Supplied entries
= Beginning of Section =
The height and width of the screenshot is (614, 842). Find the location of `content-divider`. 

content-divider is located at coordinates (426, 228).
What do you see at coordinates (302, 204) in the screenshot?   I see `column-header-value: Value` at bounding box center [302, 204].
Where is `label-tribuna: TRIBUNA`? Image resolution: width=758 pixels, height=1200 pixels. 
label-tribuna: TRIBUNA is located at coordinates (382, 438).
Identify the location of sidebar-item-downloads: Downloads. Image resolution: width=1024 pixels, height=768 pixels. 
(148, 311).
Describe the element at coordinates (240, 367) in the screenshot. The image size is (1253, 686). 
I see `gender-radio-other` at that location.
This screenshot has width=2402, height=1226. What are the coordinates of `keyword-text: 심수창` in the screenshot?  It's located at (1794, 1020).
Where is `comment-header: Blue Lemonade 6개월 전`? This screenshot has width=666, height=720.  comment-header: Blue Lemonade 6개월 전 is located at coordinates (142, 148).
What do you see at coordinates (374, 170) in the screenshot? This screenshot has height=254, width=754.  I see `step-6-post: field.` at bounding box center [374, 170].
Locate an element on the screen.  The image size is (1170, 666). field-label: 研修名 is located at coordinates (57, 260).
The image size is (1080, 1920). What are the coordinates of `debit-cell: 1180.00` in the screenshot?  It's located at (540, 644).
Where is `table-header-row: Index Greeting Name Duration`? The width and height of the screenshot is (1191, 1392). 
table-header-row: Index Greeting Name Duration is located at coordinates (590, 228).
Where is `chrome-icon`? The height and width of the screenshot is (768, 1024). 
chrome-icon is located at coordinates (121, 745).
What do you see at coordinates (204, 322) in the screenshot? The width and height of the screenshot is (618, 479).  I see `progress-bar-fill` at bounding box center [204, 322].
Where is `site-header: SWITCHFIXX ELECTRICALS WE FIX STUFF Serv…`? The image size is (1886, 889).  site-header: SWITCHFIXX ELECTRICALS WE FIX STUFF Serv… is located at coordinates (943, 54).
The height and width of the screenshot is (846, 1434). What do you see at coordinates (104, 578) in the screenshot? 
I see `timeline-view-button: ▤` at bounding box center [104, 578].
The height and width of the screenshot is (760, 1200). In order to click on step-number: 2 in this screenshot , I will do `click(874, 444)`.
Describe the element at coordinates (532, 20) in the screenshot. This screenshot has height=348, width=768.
= End of Section =
Problem to work on
Copy out the records verbatim, starting at the line containing "What do you see at coordinates (204, 322)" and ending with the line containing "center [104, 578].", both lines included.

Answer space
What do you see at coordinates (204, 322) in the screenshot? The width and height of the screenshot is (618, 479).  I see `progress-bar-fill` at bounding box center [204, 322].
Where is `site-header: SWITCHFIXX ELECTRICALS WE FIX STUFF Serv…`? The image size is (1886, 889).  site-header: SWITCHFIXX ELECTRICALS WE FIX STUFF Serv… is located at coordinates (943, 54).
The height and width of the screenshot is (846, 1434). What do you see at coordinates (104, 578) in the screenshot? 
I see `timeline-view-button: ▤` at bounding box center [104, 578].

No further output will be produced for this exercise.